Many sales seminars or client team coaching sessions discusses how a salesperson should know his/her customer. It is easy to say but what is it in practice? Of course, consisting a wide arrow of various dimensions.
When can you really say you know your customer? And prove it, e.g. with following:
- The research I conducted of your business claims that you are losing XX k€/annum because of too much waste in production since you have not implemented this/that practice to your production line.
-> I have a solution, based on smarter usage of materials, for you to cut material losses initially to half, later-on even to zero. Hence having a considerable positive impact to your annual profitability of Z%.
- You could increase your production output by YY% together with predictive maintenance as your production could be kept up and running without unplanned interruptions.
-> I have a solution for you to plan predictive maintenance and replace parts on the fly before they broke to avoid nasty surprises in production. Securing higher client satisfaction and lifetime value.
- You could foster your current order to cash process from 45 days to 14 by removing recognized bottlenecks because of slow manual work in the corresponding process.
-> I have a solution for you to automate your entire client contract signing and invoicing processes together with digitalization capabilities. Leading to improve your financial stability significantly.
There are numerous similar examples. The key point is that how to gain this information.

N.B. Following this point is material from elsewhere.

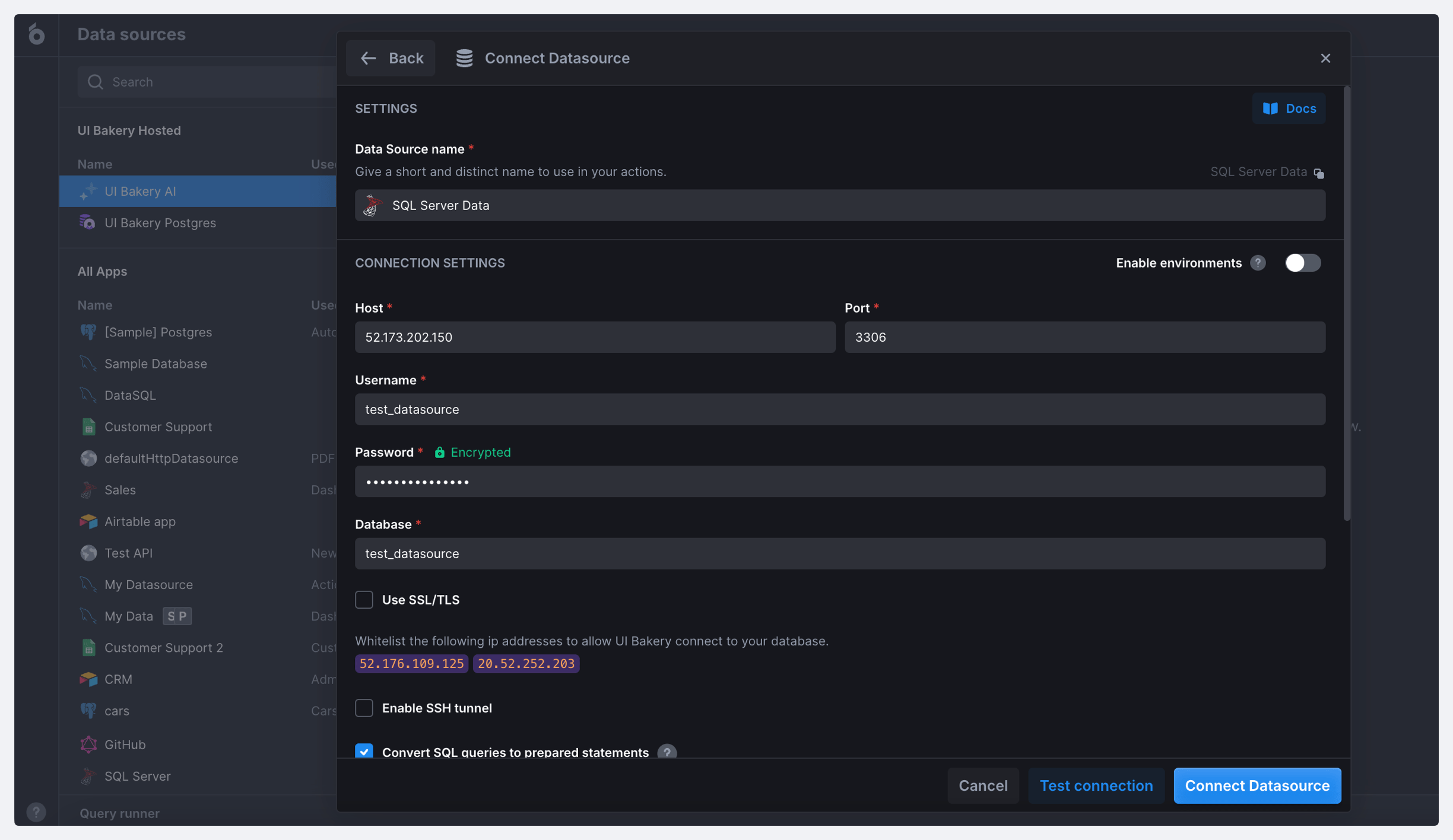Image resolution: width=1453 pixels, height=840 pixels.
Task: Click help icon next to prepared statements
Action: click(x=667, y=752)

What I have found beneficial in key account management, in addition to use other sources of information extensively, within this context is following:
1. Whenever you will have a next planning workshop with your client team, invite a key stakeholder from the client organization to open your planning day. Prepare him/her to tell your team how they value your capabilities, what is the position of your logo in client´s business processes and brand image.
Consider mutually what actions would help you to move to more favourable position, probably even to preferred partnership. To my experience also clients like this kind of co-operation a lot because it is targeting to mutual benefit.
Desired outcome: you do not need assume a thing, but the client stakeholder gives you direct feedback and your planning day is more productive. Common hackathons are on top of mutual co-operation with clients.
2. Ask for an opportunity to spend a day in client´s premises to make yourself more familiar with client´s business objectives by discussing with different stakeholders.
Desired outcome: you will have better opportunity to position your capabilities to help client, leading to gain trust which always is a great asset in sales. There is potential opportunity to conduct some service design to serve the client even better, too.
3. In addition to client´s business stakeholders make yourself also familiar with client´s sourcing guys. They are often thought to be challenging but establishing connections of trust with them will leverage you with very useful information, too.
As sourcing often is a link between businesses and service providers you might get beneficial insight regarding client´s value drivers/business requirements, enabling you to success in purchasing cycles better.
Desired outcome: leading to position your capabilities higher in client value chain. Most likely helps you to decrease the impact of harsh price competition as well.
We can always debate if this or that out of these hints is not doable or client may not grant you an access to do it. Further, is this too simple? Or, no news, we have heard this already.
Again, underlining that I have found these methods to be very helpful in solution sales. According to hands-on experience they still seem to work in 2019.
The key point is that never assume because of trying to find a shortcut but interact with the client to gather true insight to leverage your relationship further.
Wish these take-aways help you further when speaking about “know your customer”.
People buy from people they know/trust.
The writer has over 20 years’ experience in consultative human to human sales roles in ICT industry.